ADR-0014: Minimal read-side concordance view backed by Score
ACCEPTED
Context
The dogfood pilot for "basic concordance" compares an LLM judge's per-session answer against a human reviewer's authoritative answer for one shared categorical field. With Score (ADR-0012) now populated by both subsystems (ADR-0013), the question is what read surface ships first.
The full unified-assessment design proposes persisted concordance configs, multi-source consensus aggregation, and kappa/MAE/confusion-matrix statistics — none of which the pilot needs. We want the smallest read-side view that proves the value layer works end-to-end without locking in those decisions.
Decision
We will ship a single Django TemplateView (ConcordanceView) at /a/<team_slug>/evaluations/concordance/, under a sidebar sub-item in Evaluations.
- Selection state lives entirely in query parameters (
?eval=,?queue=,?field=,?show=). There is no persisted config; a comparison is a bookmarkable but disposable URL. - Candidate fields are the name intersection of the two schemas, narrowed to
type: choiceon both sides. The eval side is the union of the configured evaluators' output schemas; the human side is the queue'sschema(ADR-0015). Numeric and free-text fields are filtered out for v1. A single candidate auto-selects; otherwise the picker renders. - Two
Scorequeries, joined in Python. The judge query filterssource IN (LLM_JUDGE, PROGRAMMATIC); the human query filterssource = HUMAN_REVIEWandreview.is_authoritative = True(ADR-0016). Each side is reduced to latestScorepertarget_object_id, then set-intersected into matched / eval-only / human-only buckets. - Aggregation is "latest Score per target per side," ordered by
(created_at, id)for deterministic ties. This is a v1 stand-in for the unified design's per-source consensus (mean / mode). is_authoritativeis filtered at read time, not denormalised ontoScore. Multi-reviewer queues let humans toggle authoritativeness after submission; denormalising would require sync hooks on every toggle. A query-time join is cheap enough at pilot scale.- Eval-side joins go through
automated_result.run.config, notevaluator.Evaluator ↔ EvaluationConfigis many-to-many, so filtering by evaluator would pull in Scores from other configs sharing that evaluator. Joining throughrun.configkeeps scope inside the selected config. - A
?show=toggle partitions the table (matched|eval_only|human_only|all, defaultmatched). Agreement count and percentage are computed overmatchedrows only. - The view is gated by the team-managed waffle flag
flag_assessments_concordance, which requiresflag_evaluationsandflag_human_annotations. Dispatch raisesHttp404if any of the three is inactive.
Consequences
- Positive: A reviewer sees side-by-side judge-vs-human values for one field plus an agreement count — the entire dogfood ask — with no new persisted models.

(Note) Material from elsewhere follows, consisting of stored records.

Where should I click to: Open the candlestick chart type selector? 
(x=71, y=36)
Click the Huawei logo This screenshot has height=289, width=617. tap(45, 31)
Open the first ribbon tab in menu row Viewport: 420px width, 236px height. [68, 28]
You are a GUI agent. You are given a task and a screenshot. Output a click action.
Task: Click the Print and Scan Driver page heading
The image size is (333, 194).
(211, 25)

- Positive: All state in query params makes the view deep-linkable, shareable, and trivial to refactor when persisted configs land.

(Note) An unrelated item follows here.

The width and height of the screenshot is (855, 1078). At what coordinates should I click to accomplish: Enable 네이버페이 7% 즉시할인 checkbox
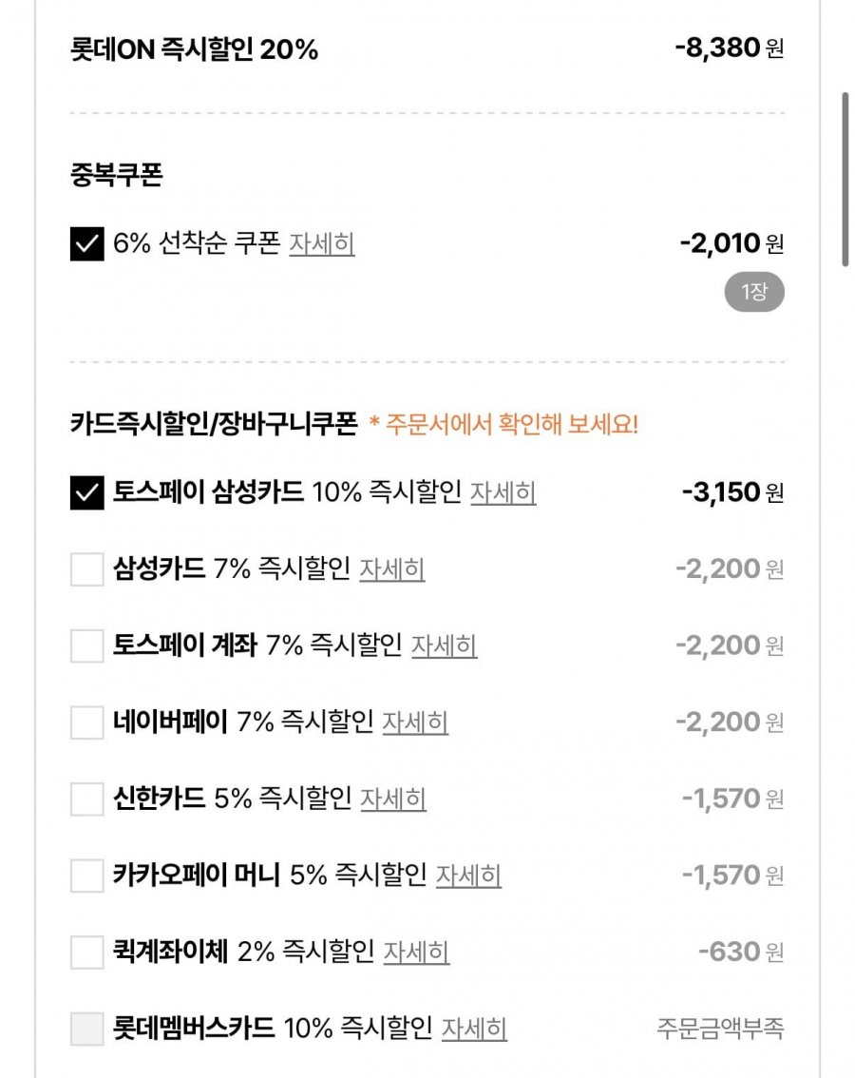(x=86, y=723)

- Positive: The query-time authoritative filter stays correct as reviewers toggle authoritativeness, with no cache-busting or denormalisation upkeep.

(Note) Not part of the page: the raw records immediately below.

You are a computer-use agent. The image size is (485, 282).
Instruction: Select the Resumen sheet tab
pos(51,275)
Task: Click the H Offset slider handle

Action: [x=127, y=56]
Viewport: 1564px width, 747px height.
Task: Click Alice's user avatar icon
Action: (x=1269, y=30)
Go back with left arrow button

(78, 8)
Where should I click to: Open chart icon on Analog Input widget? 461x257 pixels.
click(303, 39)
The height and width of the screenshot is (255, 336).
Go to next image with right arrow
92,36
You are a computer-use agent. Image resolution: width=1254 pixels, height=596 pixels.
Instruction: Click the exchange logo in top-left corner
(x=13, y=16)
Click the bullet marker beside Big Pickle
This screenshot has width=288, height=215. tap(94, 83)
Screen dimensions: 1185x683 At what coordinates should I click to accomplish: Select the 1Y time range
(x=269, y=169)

- Positive: Joining through
run.configmeans concordance for one config never includes Scores from another config sharing an evaluator. - Positive: Waffle gating with a dispatch-level 404 keeps the URL invisible to teams not opted in.
- Negative: "Latest Score per target" shows only the most recent answer, so the agreement count measures most-recent agreement, not any temporal aggregation.
- Negative: Numeric and free-text fields are silently filtered from the picker, so a user won't see why an expected field is missing; the unified-design successor will surface numeric concordance with proper metrics.
- Negative: Items in
AWAITING_RESOLUTION(no authoritative pick yet) drop out; this is correct for "compare against the resolved human answer," but the empty state must signal when many items are filtered. - Negative: Not persisting the
(eval, queue, field)tuple means power users re-discover their comparison each visit; persisted configs are deferred to the unified design.
Alternatives considered
- Persist a
ConcordanceConfigmodel now → rejected; the unified design defines this surface, so a v1 would lock in choices the pilot doesn't need. - Denormalise
is_authoritativeontoScore→ rejected; needs sync hooks on every authoritative toggle and risks drift for marginal query benefit. - Filter by
automated_result__evaluator__in=...→ rejected; the M2MEvaluator ↔ EvaluationConfigrelation pulls in foreign Scores. Useautomated_result__run__config=eval_configinstead. - Compute the join in SQL (FULL OUTER JOIN or CTE) → rejected; Django ORM full-outer-join support is awkward, and the Python set-intersection on
target_object_idis readable and bounded by per-team result count. - Render Cohen's kappa / MAE / confusion matrix in v1 → rejected; explicit non-goal, and the
Scoredata suffices for these metrics to land later without schema changes. - CSV / JSONL export of rows → rejected; adds surface area prematurely. The session-row link to session detail is the v1 escape hatch.